La tensión entre Renata Bravo y Sergio Rojas sumó un dramático capítulo. Durante su participación en el programa Plan Perfecto, la actriz y comediante denunció públicamente el violento acoso cibernético que sufrió por parte de los seguidores del periodista, tras un desencuentro profesional que escaló a límites delictuales.

El origen de la disputa se remonta a septiembre de 2024, cuando Rojas acusó a Bravo de agredir a un reportero de su espacio Qué te lo digo. La actriz desmintió tajantemente la agresión, explicando que solo bajó con la mano el celular del reportero que la grababa sin su consentimiento. Sin embargo, la posterior reacción del conductor de farándula desató una ola de odio digital sin precedentes.

El límite del acoso: amenazas de muerte y filtración de datos

Según el crudo relato de la comediante, la situación se descontroló rápidamente. La animosidad del periodista no se quedó solo en las pantallas de televisión, sino que derivó en la exposición de información privada que puso en riesgo la seguridad de su propio hogar.

“A mí lo que me hizo fue que llamó a sus seguidores a funarme, porque yo no contesté el teléfono… peor aún fue que él puso la patente de mi auto y las redes sociales”, relató.

Las consecuencias de esta peligrosa exposición fueron devastadoras para la tranquilidad de Bravo. El fanatismo desmedido de los seguidores de Rojas cruzó cualquier barrera ética y legal, sembrando el pánico en el entorno familiar de la actriz.

“Sus seguidores empezaron a amenazarme con que iban a llegar a mi casa, porque habían buscado mi dirección por mi patente. Yo tuve que vender ese auto porque me amenazaban día y noche. (Me decían) sabemos donde vives, te vamos a funar, te vamos a quemar la casa”, continuó.

Una dolorosa huida y autocrítica por no demandar

A pesar de la extrema gravedad de las amenazas recibidas, Renata Bravo explicó los motivos por los cuales decidió no iniciar acciones legales inmediatas contra el panelista de televisión, apuntando a una compleja situación personal.

“Fui estúpida porque podría haber ido a ChileActores para que me ayudaran sus abogados, pero justo al otro día yo me iba a España a ver a mi mamá. Estaba con la cabeza en otra parte, mi mamá estaba enferma y lo único que quería era irme, y me escapé de alguna manera”, explicó.

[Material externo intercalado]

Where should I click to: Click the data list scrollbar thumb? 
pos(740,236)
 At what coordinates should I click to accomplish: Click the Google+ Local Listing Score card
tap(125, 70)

Finalmente, la actriz reflexionó con amargura sobre la vulnerabilidad en la que se encontró frente a la violencia digital del grupo que respalda al periodista. “Ahora pienso, fui súper cobarde, estúpida, pero yo lo pasé muy mal”, sentenció, evidenciando el destructivo impacto que tienen las jaurías virtuales en la televisión actual.